Poluição sonora, dificuldade para dormir, desvalorização dos imóveis e rachaduras nas residências são os problemas enfrentados diariamente pelas pessoas que moram próximas à via férrea em Suzano. As linhas de trem por onde passam os cargueiros da MRS Logística cruzam bairros como o Jardim Colorado, Jardim Maitê e Vila Nova Urupês, Jardim Belém, bem próximo às residências.

Esse é o caso da moradora da Rua Regino Alves de Almeida, no Jardim Colorado, Rosemeire Farias de Souza, de 36 anos. Há 13 anos, ela mora na via ao lado da linha de trem que recebe locomotivas de carga. De acordo com ela, após tanto tempo, é difícil se incomodar com o trabalho causado pelo trem e sua buzina, que já se tornou costume. Contudo, os estragos em sua residência preocupam diariamente.

"Quando o trem de carga passa o chão treme devido ao peso e velocidade. Meu muro já rachou algumas vezes", explicou Rosemeire. Ela contou ao DS que já teve um muro de sua casa derrubado. "Devido à infiltração de água e vibração constante, rachou e desmoronou. O peso do trem é realmente uma coisa que me preocupa. A gente sempre quer a casa da gente perfeita. Por isso eu já consertei tudo", explicou. A dona de casa contou que quando se mudou, chegou consultar uma engenheira sobre o assunto. "É preciso levar em consideração que esses problemas desvalorizam o valor do imóvel. Ninguém quer comprar uma casa nessa situação", pontuou.

Se Rosemeire já se acostumou com o som do trem, seu vizinho, Arlei Valverde de Souza, de 34 anos, não. De acordo com ele, o trem que passa de madrugada, por volta das 3 ou 4 horas, atrapalha no sono da família. "O trem passa e buzina. Não tem como não acordar. Aqui na nossa casa não treme, ainda bem, mas o barulho é um problema", comentou o morador.

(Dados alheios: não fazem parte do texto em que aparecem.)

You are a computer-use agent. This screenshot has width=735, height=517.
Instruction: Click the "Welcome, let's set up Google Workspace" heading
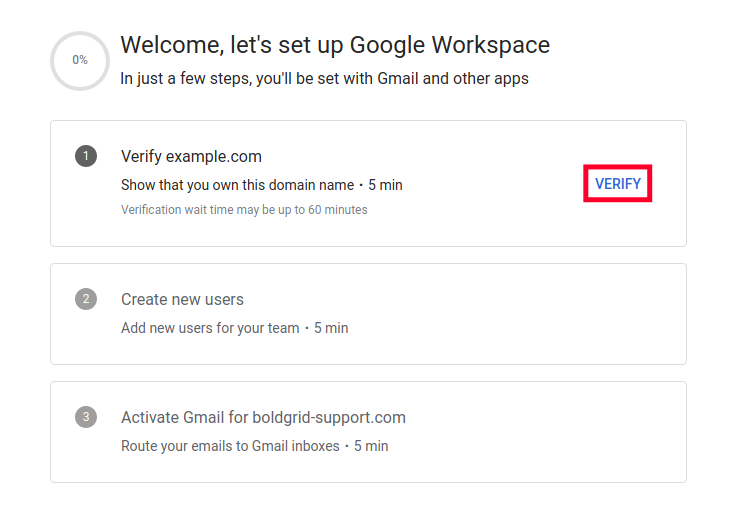[x=335, y=45]
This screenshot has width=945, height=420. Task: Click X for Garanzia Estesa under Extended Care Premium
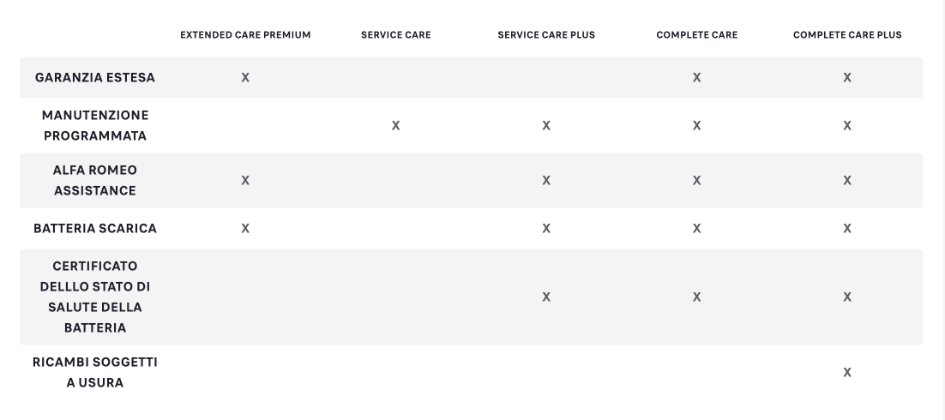tap(245, 77)
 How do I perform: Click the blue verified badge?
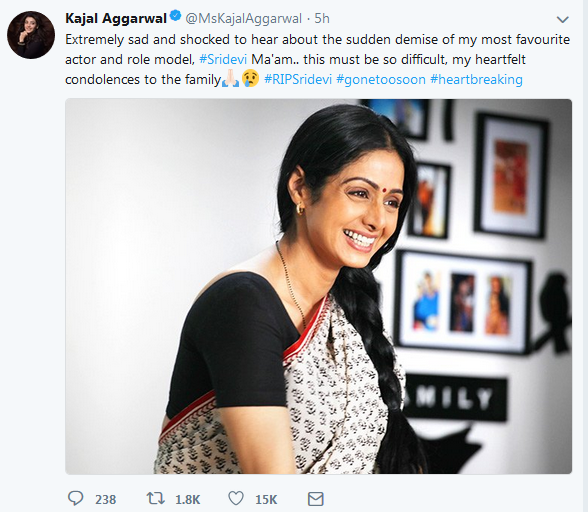[x=175, y=16]
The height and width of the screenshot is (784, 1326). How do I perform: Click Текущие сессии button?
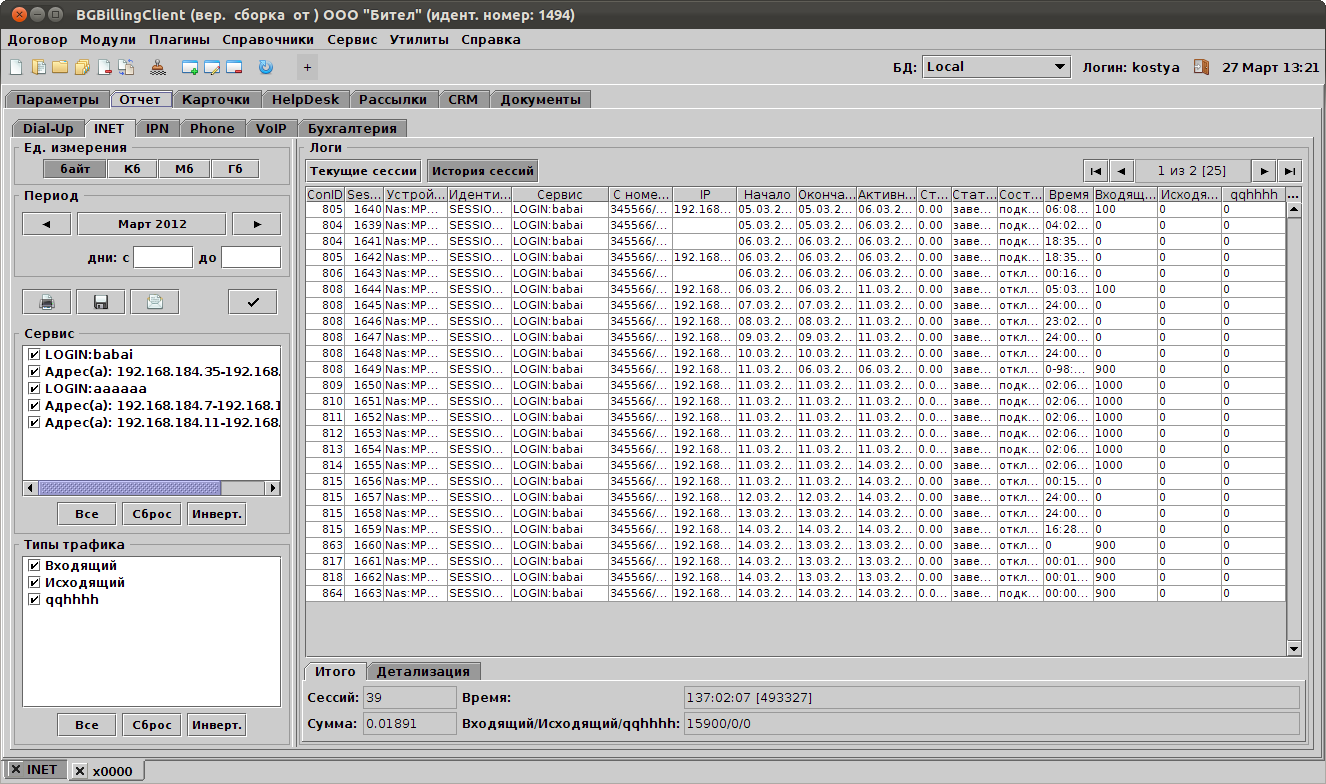click(363, 171)
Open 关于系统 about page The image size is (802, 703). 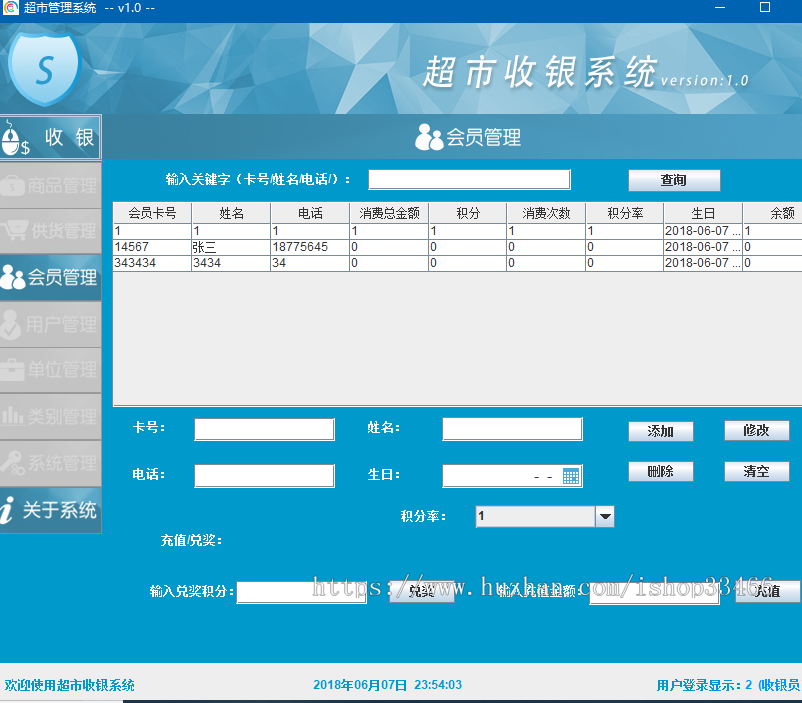50,510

Quem concorda com Souza é o agente escolar João Corrêa dos Santos, 40 anos, que mora na Vila Nova Urupês, em frente à linha férrea. De acordo com ele, atividades simples como assistir à televisão, ouvir música e, principalmente, dormir, são comprometidos com a passagem do trens cerca de três ou quatro vezes por dia. "Além do próprio trem, tem o apito que soa. É bastante incômodo o barulho. Ele passa de madrugada, quando a gente já está dormindo, e nos acorda. Não tem como não estressar. Além disso, a casa treme, dá para ver com a vibração das janelas. Temos sorte de não termos tido problemas com rachaduras", explicou.

A dona de casa Isabel Bressani, de 58 anos, não pode dizer o mesmo. Sua casa foi afetada com rachaduras nas paredes e tetos. "Tivemos que reformar tudo recentemente. Gastei um bom dinheiro. Além do barulho que incomoda no dia-a-dia e minhas noites", comentou.